J’ai dit à Qutayba ibn Sa‘îd : Vous a rapporté Muhammad ibn Yahyâ ibn Qays al-Ma’ribî, m’a rapporté mon père, d’après Thumâma ibn Shurâhîl, d’après Sumayy ibn Qays, d’après Shumayr, d’après Abyad ibn Hammâl, qu’il vint trouver le Messager d’Allah (ﷺ) et lui demanda de lui concéder une mine de sel. Il la lui concéda. Lorsqu’il partit, un homme de l’assemblée dit : Sais-tu ce que tu lui as concédé ? Tu lui as concédé une eau intarissable (*al-mâ’ al-‘idd*). Il la lui retira. Il lui demanda aussi ce qui pouvait être protégé parmi les *arâk* (plantes). Il dit : *« Ce que n’atteignent pas les sabots des chameaux. »* Qutayba confirma cela. Abû ‘Îsâ a dit : Ce hadith est *gharîb*. Les savants considèrent licite que l’imam concède des terres à qui il juge bon.
Nous a rapporté Mahmûd ibn Ghaylân, nous a rapporté Abû Dâwûd, nous a informé Shu‘ba, d’après Simâk, qui dit : J’ai entendu ‘Alqama ibn Wâ’il rapporter d’après son père, que le Prophète (ﷺ) lui concéda une terre à Hadramawt. Mahmûd ajouta : Nous a informé an-Nadr, d’après Shu‘ba, en ajoutant : et envoya avec lui Mu‘âwiya pour la lui concéder.
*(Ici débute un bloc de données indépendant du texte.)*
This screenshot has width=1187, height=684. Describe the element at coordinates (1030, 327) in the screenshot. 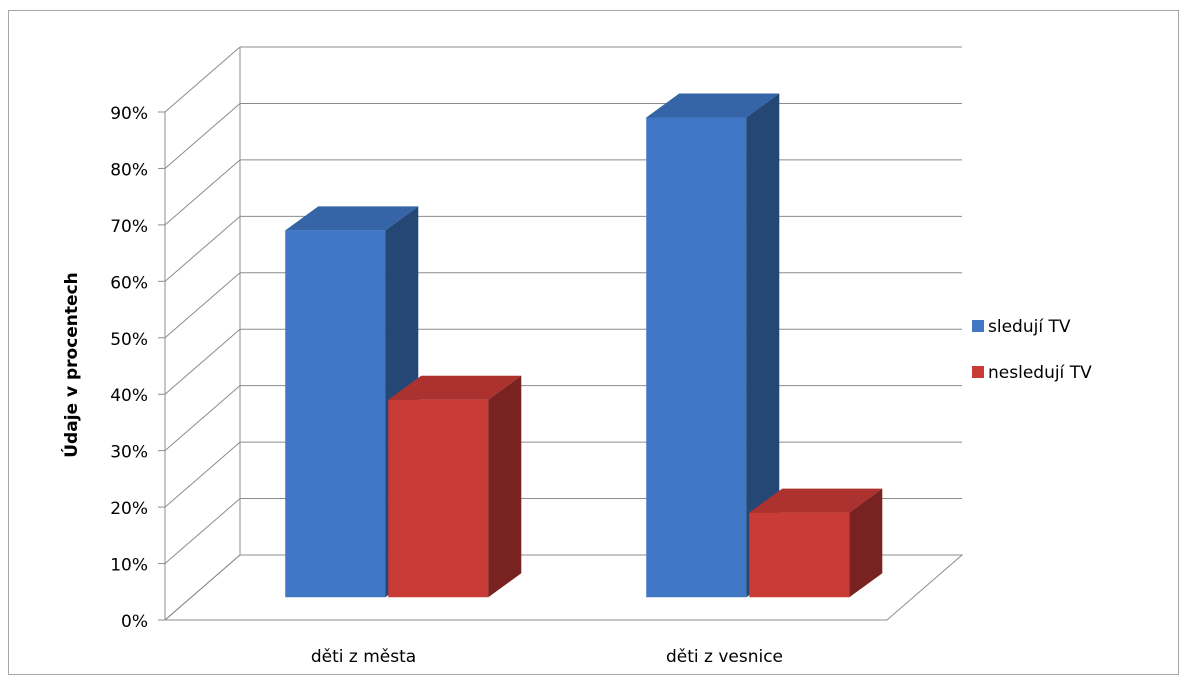

I see `legend-label: sledují TV` at that location.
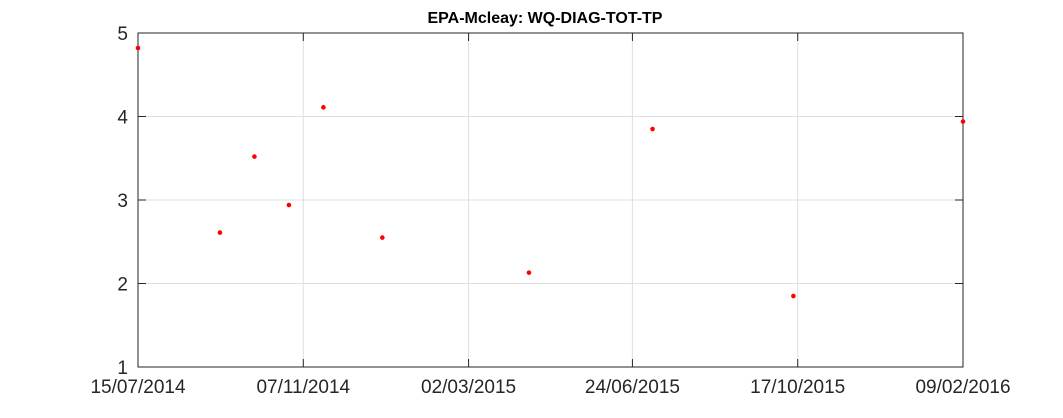  What do you see at coordinates (122, 34) in the screenshot?
I see `y-tick-label: 5` at bounding box center [122, 34].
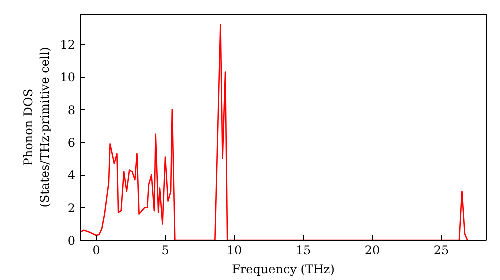 This screenshot has height=280, width=500. What do you see at coordinates (96, 251) in the screenshot?
I see `x-tick-label: 0` at bounding box center [96, 251].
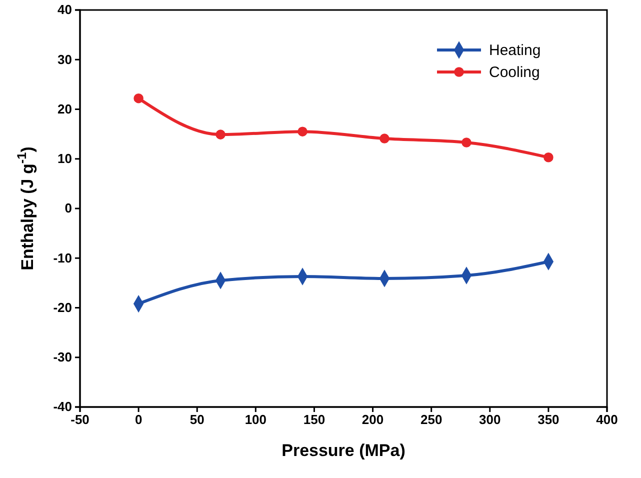 This screenshot has width=641, height=478. What do you see at coordinates (314, 420) in the screenshot?
I see `x-tick-label: 150` at bounding box center [314, 420].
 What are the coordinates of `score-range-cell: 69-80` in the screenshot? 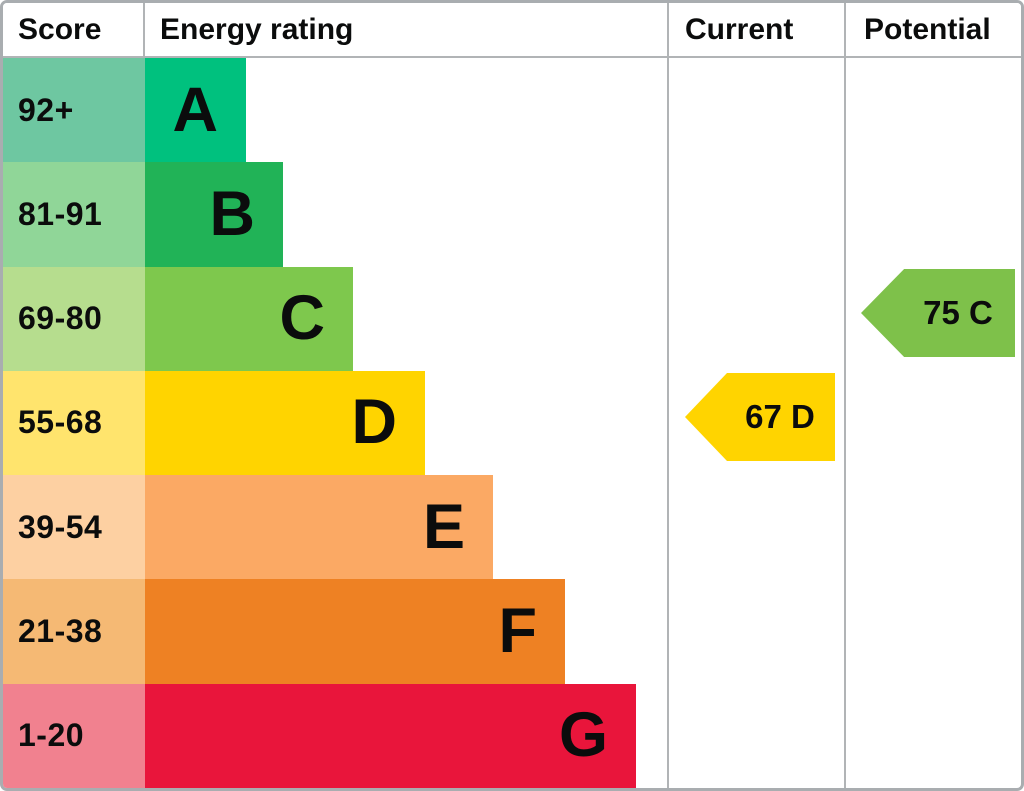 It's located at (74, 318).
Abû ‘Îsâ a dit : Ce hadith est *hassan sahîh*.
Nous a rapporté Qutayba, nous a rapporté Abû ‘Awâna, d’après Qatâda, d’après Anas, que le Prophète (ﷺ) a dit : *« Il n’est pas un musulman qui plante un arbre ou sème une semence, puis un homme, un oiseau ou une bête en mange, sans que cela ne lui soit compté comme aumône. »* Abû ‘Îsâ a dit : Ce hadith est *hassan sahîh*.
Nous a rapporté Ishâq ibn Mansûr, nous a informé Yahyâ ibn Sa‘îd, d’après ‘Ubayd Allah, d’après Nâfi‘, d’après Ibn ‘Umar, que le Prophète (ﷺ) traita avec les gens de Khaybar pour la moitié de ce qui en sortirait comme fruits ou récoltes. Abû ‘Îsâ a dit : Ce hadith est *hassan sahîh*. Certains savants, comme Ahmad et Ishâq, permettent la *muzâra‘a* (métayage) au tiers ou au quart, à condition que la semence provienne du propriétaire de la terre.
Nous a rapporté Hannâd, nous a rapporté Abû Bakr ibn ‘Ayyâsh, d’après Abû Hâsîn, d’après Mujâhid, d’après Râfi‘ ibn Khadîj, que le Messager d’Allah (ﷺ) nous interdit une chose qui nous était profitable : que l’un d’entre nous donne sa terre pour une partie de sa récolte ou pour des dirhams. Il dit : *« Si l’un d’entre vous a une terre, qu’il l’offre à son frère ou qu’il la cultive lui-même. »*
Nous a rapporté Mahmûd ibn Ghaylân, nous a informé al-Fadl ibn Mûsâ ash-Shaybânî, nous a informé Sharîk, d’après Shu‘ba, d’après ‘Amr ibn Dînâr, d’après Tâwûs, d’après Ibn ‘Abbâs, que le Messager d’Allah (ﷺ) n’a pas interdit la *muzâra‘a*, mais a ordonné que les uns soient cléments envers les autres. Abû ‘Îsâ a dit : Ce hadith est *hassan sahîh*. Le hadith de Râfi‘ comporte des divergences. Certains Compagnons, comme Zayd ibn Thâbit et Jâbir, ont rapporté des hadiths similaires.